Pixel coordinate grounding data
────
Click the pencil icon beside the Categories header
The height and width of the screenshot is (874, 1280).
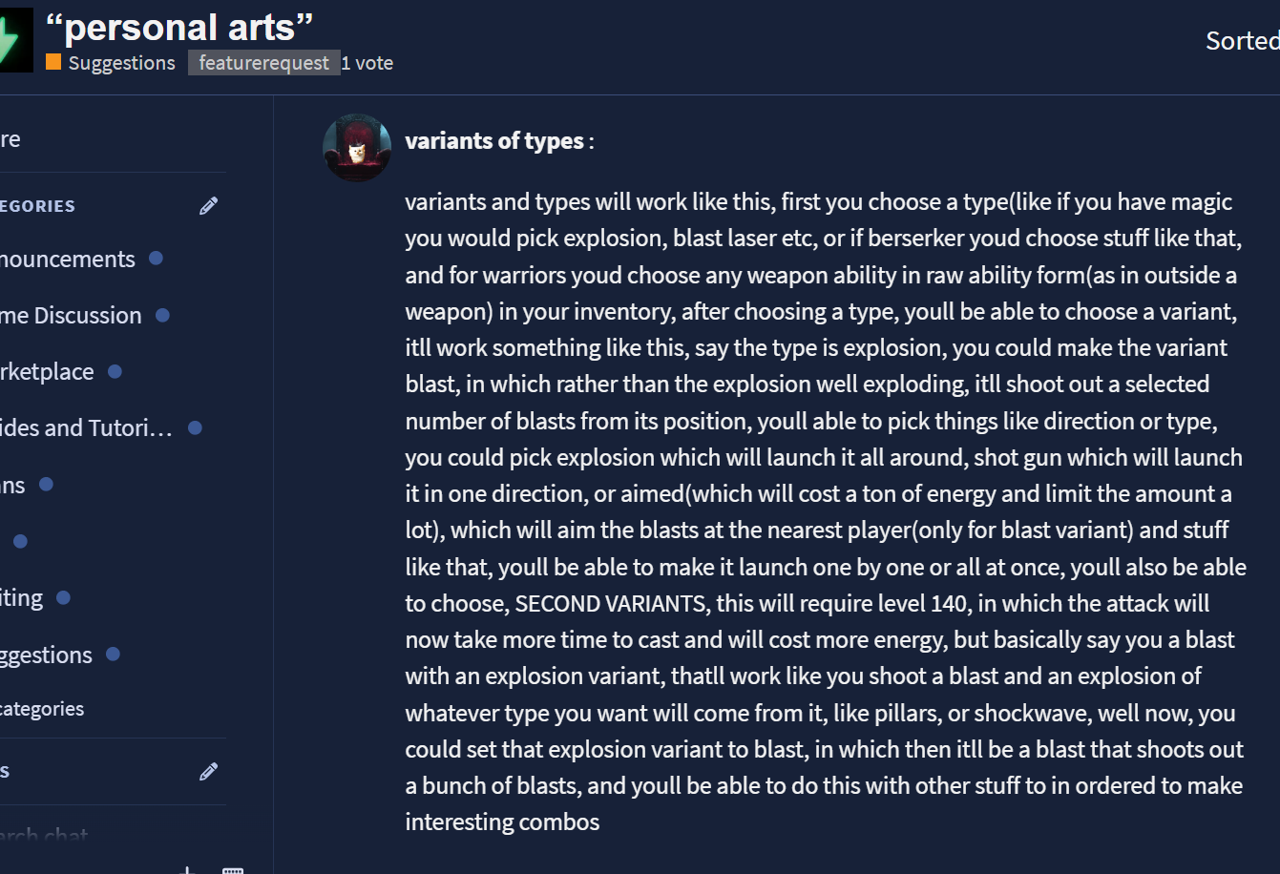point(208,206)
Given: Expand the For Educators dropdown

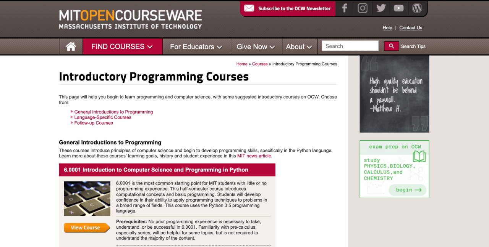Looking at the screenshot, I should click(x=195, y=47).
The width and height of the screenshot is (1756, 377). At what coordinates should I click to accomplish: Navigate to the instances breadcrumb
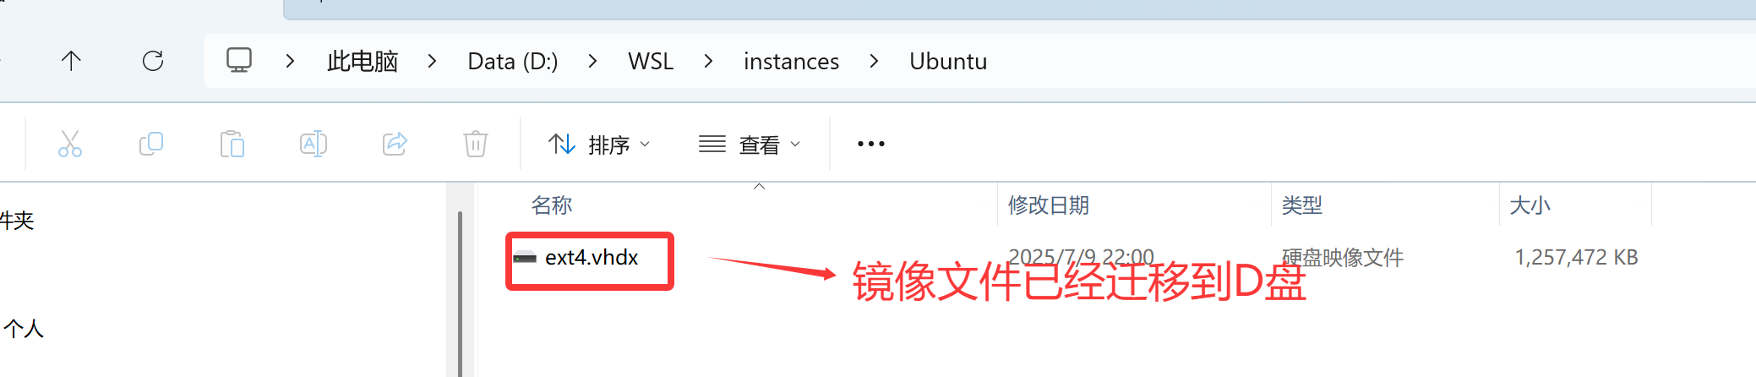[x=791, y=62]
────
Leave out the pictures; repeat the data exactly.

Click the pencil icon beside the Categories header
The height and width of the screenshot is (874, 1280).
point(208,206)
Given: Expand the For Educators dropdown

Looking at the screenshot, I should click(x=195, y=47).
The width and height of the screenshot is (1756, 377). At what coordinates should I click to accomplish: Navigate to the instances breadcrumb
[x=791, y=62]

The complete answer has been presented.